Facebook Live video is especially sensitive because users don’t need to log in or even have an account to view it. Anybody can, regardless of country, age, parental status, etc.

This is what Facebook Groups were made for: they’re like a Facebook Page, but you can clamp down on the privacy settings so that only certain people are allowed in. You can set it to that it’s invitation-only, and people have to request to be allowed in to the group. You can also create a set of rules that people agree to abide by, and then you can kick people out of the group if they’re disruptive or break those rules.

If the content you’re sharing on Facebook is of a sensitive nature, or controversial, or private, you might consider using a Facebook Group instead of a Business Page.

Learn more: Get Started with Facebook Groups.


There are many more things I could say about using Facebook Pages, Facebook Live videos, and Facebook Groups carefully, but my overall caution is that it can be a minefield for those who haven’t used it a lot in the past. You can think you’re innocently walking through a grassy field, but you can step on a mine that blows up and causes damage you weren’t expecting.

Please, please be careful online and if you don’t fully understand how Facebook Business Pages work, read Facebook’s own instructions on how to understand and use them.

Note: if you’ve found this helpful, please let me know. If you have further questions, please comment or send me an email. I’m happy to help anyone I can as they navigate through using tools Like Facebook Pages… we’re all in this together!
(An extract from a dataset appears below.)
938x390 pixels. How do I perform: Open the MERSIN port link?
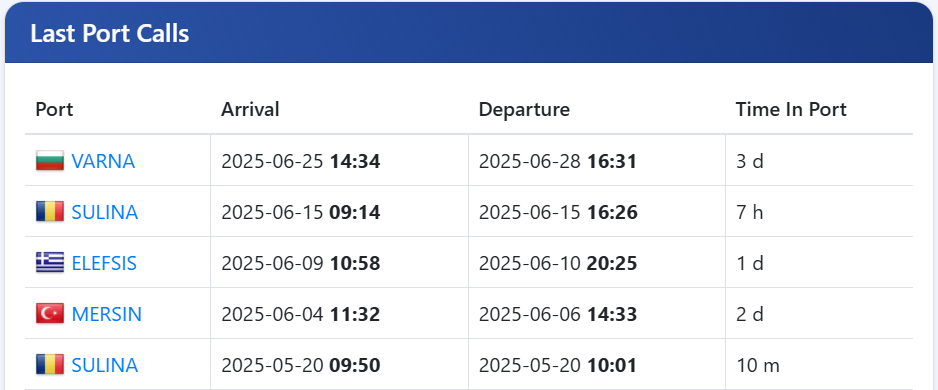[106, 314]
2 replies on “A Warning to New Facebook Page Users”

This was really helpful. I’m going to clean up my “who is commenting here” stuff, and get a good tight social media policy written up. I assume that’s something I add inside my settings and profile somewhere?

Good questions: a social media policy can be both public and private. Privately, it’s an internal document you use to govern who in your organization is permitted to do what on social media. But you can also post a “comment policy” publicly that tells people what you are (and aren’t) going to tolerate on your website, blog, and social media accounts. Here’s a great example of that: https://michaelhyatt.com/permissions/my-comments-policy/. Your organization, of course, can pretty much delete any comments or content at all… but it’s considered good etiquette to let people know what the rules are first.